Source document:
Water levels in Lake Powell will likely deteriorate below the target elevation of 3

National Park Service

Approximately 15% of Navajo Nation residents do not have running water and rely on water from regulated water sources or other sources such as livestock wells to fill their needs, according to the Environmental Protection Agency.

On March 20, the Supreme Court of the U.S. (SCOTUS) heard arguments in a water rights dispute spanning 150 years on whether the federal government broke its promise to the Navajo Nation.

The case, Arizona v. Navajo Nation, concerns two issues: treaty rights establishing the Navajo Nation’s homeland and access to adequate water for agriculture in 1868, and whether access to water granted to the Tribe conflicts with a previous court decree.

The 1868 Treaty between the U.S. and Tribal leaders established the Navajo Nation reservation in northeastern Arizona and northwestern New Mexico. According to the filed brief, the treaty provided land and water for the re-establishment of agriculture to return to a permanent home. The Tribe asserts the government has not honored the treaty.

Shay Dvoretzky, on behalf of the Navajo Nation, stated in his opening arguments the U.S. has failed to fulfill its promise in the 1868 Treaty by promising water to sustain life in the arid desert.

Things to do:
a) Recast the records from the line containing "Locate an element on the screen. This" through the line containing "I want to click on lock" as a JSON list of strings, one string per line and no entries for blank lines.
b) Continue the article on the Navajo Nation water rights case from its last sentence.

Records supplied:
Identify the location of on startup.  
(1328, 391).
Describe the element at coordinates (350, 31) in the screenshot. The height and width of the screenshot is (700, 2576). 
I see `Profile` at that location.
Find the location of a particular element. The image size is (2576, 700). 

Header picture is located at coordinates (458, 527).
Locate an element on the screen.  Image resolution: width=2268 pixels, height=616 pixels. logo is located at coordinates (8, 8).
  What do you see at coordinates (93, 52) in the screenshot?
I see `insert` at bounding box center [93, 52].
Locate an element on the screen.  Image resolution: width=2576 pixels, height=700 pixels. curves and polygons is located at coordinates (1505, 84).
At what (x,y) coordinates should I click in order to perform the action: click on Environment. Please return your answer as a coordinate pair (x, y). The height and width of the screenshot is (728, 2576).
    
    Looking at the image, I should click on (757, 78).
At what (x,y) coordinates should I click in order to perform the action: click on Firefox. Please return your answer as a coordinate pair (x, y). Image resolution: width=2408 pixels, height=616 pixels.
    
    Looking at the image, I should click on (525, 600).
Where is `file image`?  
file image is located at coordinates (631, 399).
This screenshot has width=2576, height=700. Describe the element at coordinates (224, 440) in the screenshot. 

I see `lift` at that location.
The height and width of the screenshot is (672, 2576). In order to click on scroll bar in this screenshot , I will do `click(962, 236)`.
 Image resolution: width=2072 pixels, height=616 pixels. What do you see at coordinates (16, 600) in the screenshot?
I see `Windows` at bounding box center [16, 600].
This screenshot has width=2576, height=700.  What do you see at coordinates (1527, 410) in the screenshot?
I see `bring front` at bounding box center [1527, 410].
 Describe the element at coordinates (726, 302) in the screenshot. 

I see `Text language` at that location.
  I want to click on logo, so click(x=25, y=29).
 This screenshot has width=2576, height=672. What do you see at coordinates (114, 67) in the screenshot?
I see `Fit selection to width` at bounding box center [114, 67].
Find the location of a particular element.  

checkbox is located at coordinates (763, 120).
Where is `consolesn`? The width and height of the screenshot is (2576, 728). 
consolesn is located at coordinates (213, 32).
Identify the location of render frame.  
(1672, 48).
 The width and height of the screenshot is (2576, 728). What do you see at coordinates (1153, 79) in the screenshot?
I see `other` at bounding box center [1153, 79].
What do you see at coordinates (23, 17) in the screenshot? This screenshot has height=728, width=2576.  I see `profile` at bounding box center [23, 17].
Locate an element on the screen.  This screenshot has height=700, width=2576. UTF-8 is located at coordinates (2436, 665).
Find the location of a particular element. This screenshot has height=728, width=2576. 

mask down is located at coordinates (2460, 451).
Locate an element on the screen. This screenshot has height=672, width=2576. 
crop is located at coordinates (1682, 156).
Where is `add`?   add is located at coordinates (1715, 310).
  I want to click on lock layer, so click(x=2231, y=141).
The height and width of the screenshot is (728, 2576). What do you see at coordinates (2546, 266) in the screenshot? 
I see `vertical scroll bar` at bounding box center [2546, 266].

Outputs for the tasks:
a)
[
  "Locate an element on the screen. This screenshot has height=672, width=2576. ",
  "crop is located at coordinates (1682, 156).",
  "Where is `add`?   add is located at coordinates (1715, 310).",
  "  I want to click on lock layer, so click(x=2231, y=141)."
]

b)
“The United States thinks that it alone decides whether it has made good on its promises,” Dvoretzky said. “But that’s not how promises work. A promise is a solemn duty, and the United States’ duty is to see that the Nation has the water it needs and the United States promised.”

Chief Justice John Roberts asked why water was not mentioned in the treaty when the number of sheep, cattle and seeds was mentioned. Dvoretzky replied water was “something that was simply inherent in the permanent homeland.”

Justice Samuel Alito wondered if there was insufficient language in the treaty regarding a permanent homeland. Dvoretzky said the agriculture provisions and the historical context are inherent in the term “permanent homeland” and that comes from the court’s decision in the Winters Doctrine.

Frederick Liu, arguing for the federal government, told the court the government is not obligated to build infrastructure such as roads, pipelines or wells and “because the government has never expressly accepted those duties, the Navajo Nation’s breach-of-trust claim can’t proceed.” Liu continued the Navajo Nation cannot impose on the U.S. a duty that the government has not accepted.

The 9th Circuit Court of Appeals reversed a lower court ruling in 2021, stating that although it is undetermined if the Nation’s water rights under the Winters Doctrine entitle the Nation to the mainstream of the Colorado River, the Nation can base its breach of trust claim on this argument. SCOTUS agreed to hear the case in November 2022.

SCOTUS’ decision in 1908 regarding the case of Winters v. United States gives Tribes water rights as of the date the federal government created the reservation. This means Tribal rights are nearly always senior to those of most other current Western water users, and Tribes do not lose the rights for non-use.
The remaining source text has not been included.